For writers and readers, the devil
is not in the details, the world is. For far too long I have allowed myself to
believe something I heard repeatedly but never questioned; that being, too many
details in writing was the mark of an amateur. They just weren’t needed. They
killed the story I was told. They were boring, just a fill factor. What a
surprise I had when I read Chapter Three - Details, Details in Alice LaPlante’s
classic: The Making of a Story.
An unexamined belief is a guarantee
of limitation. The notions we accept without investigating are invariably those
that trip us up and hold us back. I accepted that details were something that
should be avoided, stick to the big picture I was told and then march your characters
into that and hope the reader makes that often serpentine journey with you. But
now I see how where you start each story is so significant. Do you start with
the big picture – the noble truths, the campaign, the issue that drives the
story and move to the specifics or do you begin with the specifics and then expand? If you do the latter, details are your major tools.
So do we write:
With
the beginning of World War II, Jeffrey Tomes, who had always wanted to be a soldier,
was secretly celebrating that his dream was about to come true.
Or do we write:
Jeffery
was curled in a half circle on his bed completely absorbed in a comic book he’d
found as part of someone’s weekly garbage set out in an alley he used as a
short cut to school. When he spotted a comic book on the top, he dug feverishly
through the box, rationalizing his lateness for school against the prospect of
finding one of his favorites. Three-quarters of the way down, there it was. A
Soldier of Fortune comic. What a find. Now on his bed, he licked the index finger on his left hand and stuck it on
the page corner insuring it turned without hesitation. For once the story started
to roll out, Jeffrey wanted nothing to stop it.
From the details, emerge the story.
From the details, emerge the characters. The details, like an old Biblical genealogy,
beget images and images deftly rendered beget familiarity and familiarity is
how a reader inserts himself into the developing story and brings with him a palette
of emotions that assures reality. The writer’s role is to get that process
started with every ounce of creativity he or she can engender.
But the message didn’t hit with its full
punch until LaPlante offered a writing exercise from John Gardner’s, The Art of Fiction. Here is that writing
exercise for you to experience first-hand what stands revealed when you are
forced to use only detail to create an image which in its own way tells the
story of a particular moment. Give it go. Here are the instructions:
Describe
a barn as seen by a man whose son has just been killed in a war. Do not mention
the son, or war or death. Do not mention the man who does the seeing.

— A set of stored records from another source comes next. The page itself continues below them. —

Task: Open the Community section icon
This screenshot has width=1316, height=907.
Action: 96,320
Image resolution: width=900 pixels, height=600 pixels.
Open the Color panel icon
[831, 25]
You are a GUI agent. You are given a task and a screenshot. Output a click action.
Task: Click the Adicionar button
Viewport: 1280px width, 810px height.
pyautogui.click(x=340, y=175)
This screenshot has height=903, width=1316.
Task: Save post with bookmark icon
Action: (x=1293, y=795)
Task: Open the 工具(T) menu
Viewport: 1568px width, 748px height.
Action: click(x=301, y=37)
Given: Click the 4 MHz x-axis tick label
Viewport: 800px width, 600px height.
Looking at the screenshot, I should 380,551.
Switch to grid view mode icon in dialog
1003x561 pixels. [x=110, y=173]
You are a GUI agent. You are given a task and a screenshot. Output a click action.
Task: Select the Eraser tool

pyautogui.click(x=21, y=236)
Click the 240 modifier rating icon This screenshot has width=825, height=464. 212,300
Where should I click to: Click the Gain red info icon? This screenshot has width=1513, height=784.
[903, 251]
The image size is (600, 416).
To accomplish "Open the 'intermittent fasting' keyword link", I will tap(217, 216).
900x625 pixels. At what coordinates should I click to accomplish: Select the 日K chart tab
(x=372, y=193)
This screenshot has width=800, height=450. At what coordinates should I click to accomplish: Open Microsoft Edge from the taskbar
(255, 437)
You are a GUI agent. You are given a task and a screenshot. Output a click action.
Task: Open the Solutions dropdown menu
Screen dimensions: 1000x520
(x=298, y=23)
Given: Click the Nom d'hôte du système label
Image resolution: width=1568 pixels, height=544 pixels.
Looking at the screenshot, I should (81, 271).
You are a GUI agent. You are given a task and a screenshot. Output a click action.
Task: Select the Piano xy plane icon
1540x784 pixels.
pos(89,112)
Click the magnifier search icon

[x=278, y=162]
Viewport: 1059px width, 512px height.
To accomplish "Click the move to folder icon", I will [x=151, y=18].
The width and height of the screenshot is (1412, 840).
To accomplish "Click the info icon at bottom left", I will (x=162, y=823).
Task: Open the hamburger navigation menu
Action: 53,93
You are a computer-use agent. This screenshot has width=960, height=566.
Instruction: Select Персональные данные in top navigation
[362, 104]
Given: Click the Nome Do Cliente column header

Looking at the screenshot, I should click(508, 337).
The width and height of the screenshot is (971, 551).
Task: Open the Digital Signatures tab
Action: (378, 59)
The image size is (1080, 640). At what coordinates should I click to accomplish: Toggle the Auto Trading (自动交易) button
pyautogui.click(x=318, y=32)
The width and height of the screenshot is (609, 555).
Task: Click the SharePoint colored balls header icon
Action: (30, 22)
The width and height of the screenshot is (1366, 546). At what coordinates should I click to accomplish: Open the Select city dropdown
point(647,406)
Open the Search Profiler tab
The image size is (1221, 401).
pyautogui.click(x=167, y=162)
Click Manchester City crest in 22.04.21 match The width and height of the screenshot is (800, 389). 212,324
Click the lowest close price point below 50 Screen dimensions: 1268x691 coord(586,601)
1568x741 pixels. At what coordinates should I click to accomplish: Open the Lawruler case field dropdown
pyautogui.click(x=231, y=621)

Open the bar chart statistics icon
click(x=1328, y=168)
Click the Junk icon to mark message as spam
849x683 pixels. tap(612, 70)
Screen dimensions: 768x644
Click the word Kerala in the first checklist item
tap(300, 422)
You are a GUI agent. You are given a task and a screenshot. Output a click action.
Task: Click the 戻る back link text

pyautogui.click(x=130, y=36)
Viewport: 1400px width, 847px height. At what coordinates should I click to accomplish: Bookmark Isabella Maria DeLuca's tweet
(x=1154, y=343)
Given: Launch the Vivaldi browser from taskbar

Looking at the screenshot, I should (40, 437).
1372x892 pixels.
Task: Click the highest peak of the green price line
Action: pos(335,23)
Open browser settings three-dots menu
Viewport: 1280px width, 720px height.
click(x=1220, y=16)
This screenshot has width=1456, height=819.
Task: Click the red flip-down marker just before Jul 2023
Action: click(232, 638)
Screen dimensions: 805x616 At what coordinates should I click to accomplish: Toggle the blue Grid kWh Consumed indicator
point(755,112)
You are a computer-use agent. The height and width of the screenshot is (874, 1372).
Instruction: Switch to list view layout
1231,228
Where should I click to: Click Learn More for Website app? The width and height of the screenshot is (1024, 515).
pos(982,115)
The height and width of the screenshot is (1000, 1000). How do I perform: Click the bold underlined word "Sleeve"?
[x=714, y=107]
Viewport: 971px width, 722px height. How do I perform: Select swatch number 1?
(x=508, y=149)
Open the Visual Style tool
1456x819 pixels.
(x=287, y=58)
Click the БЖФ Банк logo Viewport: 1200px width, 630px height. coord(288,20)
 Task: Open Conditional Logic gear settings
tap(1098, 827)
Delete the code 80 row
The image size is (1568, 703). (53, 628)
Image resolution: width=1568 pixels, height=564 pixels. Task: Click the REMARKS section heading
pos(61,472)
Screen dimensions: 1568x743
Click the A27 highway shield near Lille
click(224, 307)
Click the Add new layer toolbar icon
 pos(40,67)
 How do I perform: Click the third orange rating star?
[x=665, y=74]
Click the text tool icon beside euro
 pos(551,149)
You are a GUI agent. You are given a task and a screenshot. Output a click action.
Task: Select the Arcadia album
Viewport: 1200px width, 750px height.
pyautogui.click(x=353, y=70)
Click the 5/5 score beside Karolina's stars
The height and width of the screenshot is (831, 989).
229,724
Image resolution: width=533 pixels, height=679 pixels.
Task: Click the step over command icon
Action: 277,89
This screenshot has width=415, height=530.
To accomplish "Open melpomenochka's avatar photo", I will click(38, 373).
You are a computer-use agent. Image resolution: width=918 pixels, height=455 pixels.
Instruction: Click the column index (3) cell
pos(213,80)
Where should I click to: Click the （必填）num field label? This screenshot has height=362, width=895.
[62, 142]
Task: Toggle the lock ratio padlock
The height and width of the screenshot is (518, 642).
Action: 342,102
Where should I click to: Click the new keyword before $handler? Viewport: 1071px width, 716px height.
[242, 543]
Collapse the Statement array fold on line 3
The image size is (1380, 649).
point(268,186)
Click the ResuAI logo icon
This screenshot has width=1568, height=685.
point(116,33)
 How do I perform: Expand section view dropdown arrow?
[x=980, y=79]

The result should be a powerful and disturbing
image, a faithful description of some apparently real barn, but one from
which the reader gets a sense of the father’s emotion; though exactly what that
emotion is he may not be able to pin down.
If you are a writer, this exercise
is definitely worth your time and effort, for if your experience is anything
like mine, you will feel like you have learned something that you could never
quite put your finger on before - what it is that master novelists are doing in
their writing that makes it so compelling.